Dermatologue à la maison, avec trois enfants, elle devient en 1996 spécialiste de l’implant capillaire à la clinique du docteur Pierre Pouteaux, chez qui opère déjà depuis six ans Jérôme Cahuzac. Mais le jeune chirurgien « s’ennuie horriblement », veut se consacrer à la politique et prépare les législatives, qu’il remportera en 1997.

« À la clinique, j’apprends la possibilité de déposer des chèques de patients anglais à l’île de Man. C’est le docteur Pouteaux qui nous donne ses secrets » avant de partir à la retraite, relate-t-elle.

Les époux en discutent et décident à leur tour d’envoyer les chèques à l’île de Man, via une société créée en janvier 1997 à Londres (Ellendale), sur un compte ouvert en mars à la Royal Bank of Scotland. « De même que je savais qu’il y avait un compte en Suisse sur lequel j’avais procuration , le compte à Man était pour nous deux, à nos deux noms », dit-elle.

Persona non grata

Elle ira « environ trois fois pas an » à Londres pour retirer du liquide, « 8 à 9 000 euros », souvent le week-end. Evoquant un retrait bien plus élevé, de 57 000 euros en 2007, le procureur demande si cet argent a pu servir à financer la campagne législative de monsieur. « Je ne crois pas. Je n’en ai aucun souvenir », répond-elle, visiblement étonnée.

En 2007, c’est une femme blessée qui décide d’ouvrir un compte en Suisse, à la BNP, « à l’insu » de son mari : « J’avais découvert que mon mari me mentait. Il n’y avait plus rien de solide dans mon couple. Ce n’était pas mon but de frauder, la discrétion a entraîné la fraude. » La filiale suisse de la banque française lui signifie en 2010 qu’elle est devenue persona non grata du fait des responsabilités politiques de son mari.

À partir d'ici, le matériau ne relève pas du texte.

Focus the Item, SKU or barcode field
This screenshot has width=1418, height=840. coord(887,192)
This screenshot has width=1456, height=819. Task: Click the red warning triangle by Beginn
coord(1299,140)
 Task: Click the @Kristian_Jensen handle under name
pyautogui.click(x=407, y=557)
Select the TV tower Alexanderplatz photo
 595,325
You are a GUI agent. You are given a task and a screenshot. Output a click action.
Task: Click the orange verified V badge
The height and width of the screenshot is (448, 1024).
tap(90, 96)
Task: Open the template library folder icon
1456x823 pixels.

Ses avoirs suisses sont alors transférés à la banque genevoise Gonet. En 2011, un second compte est ouvert chez Gonet, pour gérer les avoirs anglais et suisses. Des avoirs estimés globalement à plus de 2,5 millions d’euros, qui ont notamment servi à acheter des appartements aux enfants à Londres.

« Transparence totale »

Dans la matinée, les responsables de la banque Reyl devaient aussi répondre de pratiques relevant en France du blanchiment de fraude fiscale. La remise d’argent en liquide à Jérôme Cahuzac fut une erreur « extrêmement dommageable », une « initiative » d’un employé qui a été « notifiée » en novembre 2013, alors que le scandale avait déjà éclaté, a souligné Thomas Fontaine, qui représente Reyl, jugée comme personne morale.

Le président l’a invité à « sortir des éléments de langage », se demandant si la banque genevoise avait « conscience » d’un éventuel problème autour de M. Cahuzac. « Il est difficile pour une personne morale d’avoir une conscience », répond M. Fontaine, défendant en revanche la « transparence totale » des pratiques de son établissement au regard de la loi suisse, qui ne condamne pas le blanchiment. « Nous n’avons plus aucun client européen non déclaré. Nous sommes en avance », a fait valoir M. Fontaine.